Re: index-only scans

From: Robert Haas <robertmhaas(at)gmail(dot)com>
To: Tom Lane <tgl(at)sss(dot)pgh(dot)pa(dot)us>
Cc: pgsql-hackers(at)postgresql(dot)org
Subject: Re: index-only scans
Date: 2011-10-06 19:46:07
Message-ID: CA+Tgmob1HVRmONeD4VgA0rX6sQrW-gc+GiMsOxqMWh2hCgzkOQ@mail.gmail.com
Views: Raw Message | Whole Thread | Download mbox | Resend email
Thread:
Lists: pgsql-hackers

On Thu, Oct 6, 2011 at 3:15 PM, Tom Lane <tgl(at)sss(dot)pgh(dot)pa(dot)us> wrote:
> Robert Haas <robertmhaas(at)gmail(dot)com> writes:
>> Please find attached a patch implementing a basic version of
>> index-only scans.  This patch is the work of my colleague Ibrar Ahmed
>> and myself, and also incorporates some code from previous patches
>> posted by Heikki Linnakanagas.
>
> I'm starting to review this patch now.

Thanks!

> Has any further work been done
> since the first version was posted?  Also, was any documentation
> written?  I'm a tad annoyed by having to reverse-engineer the changes
> in the AM API specification from the code.

Not really.
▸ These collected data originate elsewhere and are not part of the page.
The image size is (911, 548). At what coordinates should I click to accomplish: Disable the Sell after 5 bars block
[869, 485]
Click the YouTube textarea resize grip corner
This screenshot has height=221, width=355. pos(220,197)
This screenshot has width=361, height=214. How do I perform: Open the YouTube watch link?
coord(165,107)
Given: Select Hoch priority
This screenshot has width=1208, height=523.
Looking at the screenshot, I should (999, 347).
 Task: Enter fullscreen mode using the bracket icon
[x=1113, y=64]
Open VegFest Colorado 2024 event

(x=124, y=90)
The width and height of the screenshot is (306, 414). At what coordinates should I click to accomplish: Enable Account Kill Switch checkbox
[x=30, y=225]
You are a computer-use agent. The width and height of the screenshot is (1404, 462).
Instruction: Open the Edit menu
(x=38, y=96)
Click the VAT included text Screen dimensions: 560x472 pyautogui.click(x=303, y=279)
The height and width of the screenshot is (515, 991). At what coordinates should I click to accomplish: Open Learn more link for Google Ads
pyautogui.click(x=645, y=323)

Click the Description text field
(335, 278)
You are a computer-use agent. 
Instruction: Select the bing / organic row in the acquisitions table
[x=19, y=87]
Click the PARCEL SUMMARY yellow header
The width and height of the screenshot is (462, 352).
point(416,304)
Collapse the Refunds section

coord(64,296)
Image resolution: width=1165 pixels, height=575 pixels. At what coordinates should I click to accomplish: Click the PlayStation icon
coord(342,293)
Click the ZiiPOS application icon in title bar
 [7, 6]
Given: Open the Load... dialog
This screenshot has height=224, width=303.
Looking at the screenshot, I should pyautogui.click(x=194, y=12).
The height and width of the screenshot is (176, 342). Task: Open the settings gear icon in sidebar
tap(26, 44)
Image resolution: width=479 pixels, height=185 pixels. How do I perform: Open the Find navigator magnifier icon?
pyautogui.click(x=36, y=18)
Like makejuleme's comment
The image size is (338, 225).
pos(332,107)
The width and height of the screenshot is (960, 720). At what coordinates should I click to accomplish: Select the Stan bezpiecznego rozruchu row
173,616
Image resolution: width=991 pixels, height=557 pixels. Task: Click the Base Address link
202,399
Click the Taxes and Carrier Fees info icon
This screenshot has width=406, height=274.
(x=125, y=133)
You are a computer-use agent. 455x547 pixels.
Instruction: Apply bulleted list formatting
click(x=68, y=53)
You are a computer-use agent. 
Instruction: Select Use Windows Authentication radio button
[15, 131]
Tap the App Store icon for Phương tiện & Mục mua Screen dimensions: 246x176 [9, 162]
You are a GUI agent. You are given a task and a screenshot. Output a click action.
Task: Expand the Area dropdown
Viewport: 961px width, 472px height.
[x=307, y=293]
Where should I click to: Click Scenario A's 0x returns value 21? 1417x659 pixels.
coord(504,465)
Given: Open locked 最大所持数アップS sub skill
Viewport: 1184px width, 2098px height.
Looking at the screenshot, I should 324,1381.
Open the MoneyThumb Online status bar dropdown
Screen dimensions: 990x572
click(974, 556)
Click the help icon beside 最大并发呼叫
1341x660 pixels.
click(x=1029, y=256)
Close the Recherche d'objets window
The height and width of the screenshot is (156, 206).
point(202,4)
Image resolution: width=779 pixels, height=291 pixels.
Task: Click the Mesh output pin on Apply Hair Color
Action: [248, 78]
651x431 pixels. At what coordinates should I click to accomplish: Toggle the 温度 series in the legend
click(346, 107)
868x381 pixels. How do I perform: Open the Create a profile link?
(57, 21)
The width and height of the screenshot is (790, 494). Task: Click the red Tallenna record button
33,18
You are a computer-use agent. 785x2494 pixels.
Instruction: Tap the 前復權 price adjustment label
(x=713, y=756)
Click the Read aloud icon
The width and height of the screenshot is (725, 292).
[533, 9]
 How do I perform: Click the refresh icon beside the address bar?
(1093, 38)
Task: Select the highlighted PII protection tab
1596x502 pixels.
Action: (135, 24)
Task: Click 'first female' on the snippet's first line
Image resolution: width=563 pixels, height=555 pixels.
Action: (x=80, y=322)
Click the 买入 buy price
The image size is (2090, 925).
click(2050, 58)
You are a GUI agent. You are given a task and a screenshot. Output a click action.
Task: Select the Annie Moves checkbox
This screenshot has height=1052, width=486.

We have detected a small performance regression when both
heap and index fit in shared_buffers and an index-only scan is used.
I have a couple of ideas for improving this. One is to store a
virtual tuple into the slot instead of building a regular tuple, but
what do we do about tuples with OIDs? Another is to avoid locking the
index buffer multiple times - right now it locks the index buffer to
get the TID, and then relocks it to extract the index tuple (after
checking that nothing disturbing has happened meanwhile). It seems
likely that with some refactoring we could get this down to a single
lock/unlock cycle, but I haven't figured out exactly where the TID
gets copied out.

With regard to the AM API, the basic idea is we're just adding a
Boolean to say whether the AM is capable of returning index tuples.
If it's not, then we don't ever try an index-only scan. If it is,
then we'll set the want_index_tuple flag if an index-only scan is
possible. This requests that the AM attempt to return the tuple; but
the AM is also allowed to fail and not return the tuple whenever it
wants. This is more or less the interface that Heikki suggested a
couple years back, but it might well be vulnerable to improvement.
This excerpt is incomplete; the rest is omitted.